**Text for analysis:**
○ ○ ○
The Cincinnati Zoo Historic Structures are a collection of historically significant buildings at the Cincinnati Zoo in Cincinnati, Ohio, United States.  They were designated a National Historic Landmark on February 27, 1987.

The second oldest zoo in the United States, it opened to the public in September 1875. Significant for the antiquity and richness of its collections and for its efforts in the propagation and nurture of rare and endangered species, it was well known as the home of Martha, the last passenger pigeon.
○ ○ ○
**Record extracts:**
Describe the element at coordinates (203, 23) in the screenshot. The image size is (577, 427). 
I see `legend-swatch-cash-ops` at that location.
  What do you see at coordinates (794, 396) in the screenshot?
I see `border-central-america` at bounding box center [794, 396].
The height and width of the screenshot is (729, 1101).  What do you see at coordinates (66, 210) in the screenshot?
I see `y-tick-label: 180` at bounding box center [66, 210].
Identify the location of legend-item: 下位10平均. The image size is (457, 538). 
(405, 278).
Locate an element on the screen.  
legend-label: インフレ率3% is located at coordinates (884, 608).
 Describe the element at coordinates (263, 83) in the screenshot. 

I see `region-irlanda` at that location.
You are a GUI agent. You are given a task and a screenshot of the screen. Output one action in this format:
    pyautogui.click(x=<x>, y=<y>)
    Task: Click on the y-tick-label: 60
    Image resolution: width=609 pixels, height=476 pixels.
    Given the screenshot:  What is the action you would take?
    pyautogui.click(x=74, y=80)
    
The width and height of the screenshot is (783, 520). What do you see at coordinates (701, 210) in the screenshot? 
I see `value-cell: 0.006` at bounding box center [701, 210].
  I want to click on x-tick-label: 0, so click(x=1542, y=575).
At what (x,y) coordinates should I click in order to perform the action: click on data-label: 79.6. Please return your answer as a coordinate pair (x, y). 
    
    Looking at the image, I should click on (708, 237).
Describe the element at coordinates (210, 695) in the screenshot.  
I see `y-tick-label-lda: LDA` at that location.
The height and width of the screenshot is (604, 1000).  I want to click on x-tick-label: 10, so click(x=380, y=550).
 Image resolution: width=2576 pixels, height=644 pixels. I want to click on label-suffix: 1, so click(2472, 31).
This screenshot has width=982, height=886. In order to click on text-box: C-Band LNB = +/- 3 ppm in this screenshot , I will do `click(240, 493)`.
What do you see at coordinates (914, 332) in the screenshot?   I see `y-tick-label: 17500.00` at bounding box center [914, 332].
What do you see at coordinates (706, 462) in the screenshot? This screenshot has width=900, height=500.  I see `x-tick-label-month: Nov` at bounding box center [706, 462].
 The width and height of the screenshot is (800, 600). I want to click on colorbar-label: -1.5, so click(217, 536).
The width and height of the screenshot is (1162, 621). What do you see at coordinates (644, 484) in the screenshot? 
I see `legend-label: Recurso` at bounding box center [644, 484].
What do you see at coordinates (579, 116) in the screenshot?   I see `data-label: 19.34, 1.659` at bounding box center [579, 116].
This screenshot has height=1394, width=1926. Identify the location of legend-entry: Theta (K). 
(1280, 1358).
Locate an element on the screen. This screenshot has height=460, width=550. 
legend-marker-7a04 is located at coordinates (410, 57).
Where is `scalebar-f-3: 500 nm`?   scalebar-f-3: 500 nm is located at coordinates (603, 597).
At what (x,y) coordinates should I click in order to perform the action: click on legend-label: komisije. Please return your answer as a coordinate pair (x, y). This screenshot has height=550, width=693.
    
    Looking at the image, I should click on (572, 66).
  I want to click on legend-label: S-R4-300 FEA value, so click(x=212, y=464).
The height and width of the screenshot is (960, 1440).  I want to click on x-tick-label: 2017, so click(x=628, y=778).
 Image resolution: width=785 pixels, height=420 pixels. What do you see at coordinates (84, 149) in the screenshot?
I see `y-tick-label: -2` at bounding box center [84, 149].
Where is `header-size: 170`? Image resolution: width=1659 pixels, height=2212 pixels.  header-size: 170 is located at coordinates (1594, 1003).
○ ○ ○
**What to work on:**
a) Answer these questions using the text on the Cincinnati Zoo historic structures:
(i) On what date were the structures designated a National Historic Landmark?
(ii) In what month and year did the zoo open to the public?
(iii) What was the name of the last passenger pigeon, which lived at the zoo?
b) Continue the text on the Cincinnati Zoo historic structures with the next few sentences, starting right after its final sentence.

**Expected responses:**
a)
(i) February 27, 1987
(ii) September 1875
(iii) Martha

b)
History
Four zoo buildings were listed on the National Register in 1975 as the "Cincinnati Zoo District", although they were removed in 1999.  This district comprised the Kemper Log Cabin (built in 1804 and moved to the zoo in 1912), the Aviary, the Monkey House, and the Elephant House.  These buildings were the oldest existing structures in the Cincinnati Zoo complex at the time.  Two of the buildings were separately included in the "Cincinnati Zoo Historic Structures" designation in 1987 and named a National Historic Landmark: the Monkey House and the Elephant House.  Built of concrete and stone, the Monkey House had been constructed by 1880, along with the Aviary, although the Elephant House was built in 1902.  Space for all of these animals has been a component of the zoo since its earliest years: when it first opened in 1875, its collection comprised the menagerie of Andrew Erkenbrecker, a prominent bird collector who desired to form the country's first zoological gardens.  Besides a group of birds that he had collected, Erkenbrecker owned a group of mammals of all types, including multiple monkeys as well as an elephant that he had bought from a circus.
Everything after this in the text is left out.